*** Material provided ***

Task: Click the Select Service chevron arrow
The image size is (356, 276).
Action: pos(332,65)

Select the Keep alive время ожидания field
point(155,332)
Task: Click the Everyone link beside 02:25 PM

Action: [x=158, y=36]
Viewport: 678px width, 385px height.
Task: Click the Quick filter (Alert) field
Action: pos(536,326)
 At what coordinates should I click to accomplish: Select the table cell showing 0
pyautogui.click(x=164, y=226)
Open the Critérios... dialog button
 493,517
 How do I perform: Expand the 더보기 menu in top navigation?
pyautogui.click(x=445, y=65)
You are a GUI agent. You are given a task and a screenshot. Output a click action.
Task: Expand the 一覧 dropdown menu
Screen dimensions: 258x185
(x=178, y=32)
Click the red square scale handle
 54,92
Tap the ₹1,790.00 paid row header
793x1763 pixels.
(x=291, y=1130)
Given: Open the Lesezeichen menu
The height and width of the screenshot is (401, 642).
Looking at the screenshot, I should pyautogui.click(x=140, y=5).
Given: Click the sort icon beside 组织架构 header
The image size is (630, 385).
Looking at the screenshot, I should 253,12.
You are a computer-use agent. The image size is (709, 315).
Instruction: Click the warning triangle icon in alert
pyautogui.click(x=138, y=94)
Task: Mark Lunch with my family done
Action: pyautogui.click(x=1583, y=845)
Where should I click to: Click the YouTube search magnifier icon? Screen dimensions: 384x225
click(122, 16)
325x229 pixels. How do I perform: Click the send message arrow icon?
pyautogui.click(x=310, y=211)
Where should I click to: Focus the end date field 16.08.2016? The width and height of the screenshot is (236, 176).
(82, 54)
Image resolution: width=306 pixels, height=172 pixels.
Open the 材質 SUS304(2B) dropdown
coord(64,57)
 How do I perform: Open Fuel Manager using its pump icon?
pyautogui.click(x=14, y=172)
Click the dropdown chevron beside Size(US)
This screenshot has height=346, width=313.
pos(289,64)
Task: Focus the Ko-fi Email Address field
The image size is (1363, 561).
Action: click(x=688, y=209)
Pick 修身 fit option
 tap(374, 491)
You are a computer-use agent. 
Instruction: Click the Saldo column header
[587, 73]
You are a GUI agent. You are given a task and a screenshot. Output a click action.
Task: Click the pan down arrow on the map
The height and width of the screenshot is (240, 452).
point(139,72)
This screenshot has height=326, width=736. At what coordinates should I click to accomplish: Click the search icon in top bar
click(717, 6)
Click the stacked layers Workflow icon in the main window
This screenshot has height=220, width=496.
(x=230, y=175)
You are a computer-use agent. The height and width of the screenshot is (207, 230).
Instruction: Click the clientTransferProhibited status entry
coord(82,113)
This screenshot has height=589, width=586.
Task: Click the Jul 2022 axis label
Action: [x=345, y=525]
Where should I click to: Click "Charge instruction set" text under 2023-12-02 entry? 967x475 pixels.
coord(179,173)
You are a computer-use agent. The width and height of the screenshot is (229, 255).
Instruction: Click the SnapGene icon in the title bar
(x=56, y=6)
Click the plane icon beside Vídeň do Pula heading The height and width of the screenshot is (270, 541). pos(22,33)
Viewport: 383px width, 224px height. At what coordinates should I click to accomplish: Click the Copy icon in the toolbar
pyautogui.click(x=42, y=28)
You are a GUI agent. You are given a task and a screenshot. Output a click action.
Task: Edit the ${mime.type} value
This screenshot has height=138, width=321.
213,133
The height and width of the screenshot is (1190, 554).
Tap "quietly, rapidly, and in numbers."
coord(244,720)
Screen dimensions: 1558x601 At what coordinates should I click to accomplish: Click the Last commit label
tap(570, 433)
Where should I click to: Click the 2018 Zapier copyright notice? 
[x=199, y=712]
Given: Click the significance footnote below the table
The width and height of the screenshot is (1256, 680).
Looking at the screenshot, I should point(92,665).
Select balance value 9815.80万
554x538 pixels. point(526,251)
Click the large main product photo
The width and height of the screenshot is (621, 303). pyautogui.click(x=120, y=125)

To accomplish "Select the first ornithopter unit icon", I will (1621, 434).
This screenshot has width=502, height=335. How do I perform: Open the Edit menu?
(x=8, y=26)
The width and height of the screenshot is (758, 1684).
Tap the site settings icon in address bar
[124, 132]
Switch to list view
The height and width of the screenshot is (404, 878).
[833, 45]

*** End of Material provided ***

Required work: Above are the entries. Output exactly the lines beginning with the line that has "Image resolution: width=306" and ending with the line that has "You are a computer-use agent. The height".

Response to the task:
Image resolution: width=306 pixels, height=172 pixels.
Open the 材質 SUS304(2B) dropdown
coord(64,57)
 How do I perform: Open Fuel Manager using its pump icon?
pyautogui.click(x=14, y=172)
Click the dropdown chevron beside Size(US)
This screenshot has height=346, width=313.
pos(289,64)
Task: Focus the Ko-fi Email Address field
The image size is (1363, 561).
Action: click(x=688, y=209)
Pick 修身 fit option
 tap(374, 491)
You are a computer-use agent. 
Instruction: Click the Saldo column header
[587, 73]
You are a GUI agent. You are given a task and a screenshot. Output a click action.
Task: Click the pan down arrow on the map
The height and width of the screenshot is (240, 452).
point(139,72)
This screenshot has height=326, width=736. At what coordinates should I click to accomplish: Click the search icon in top bar
click(717, 6)
Click the stacked layers Workflow icon in the main window
This screenshot has height=220, width=496.
(x=230, y=175)
You are a computer-use agent. The height and width of the screenshot is (207, 230).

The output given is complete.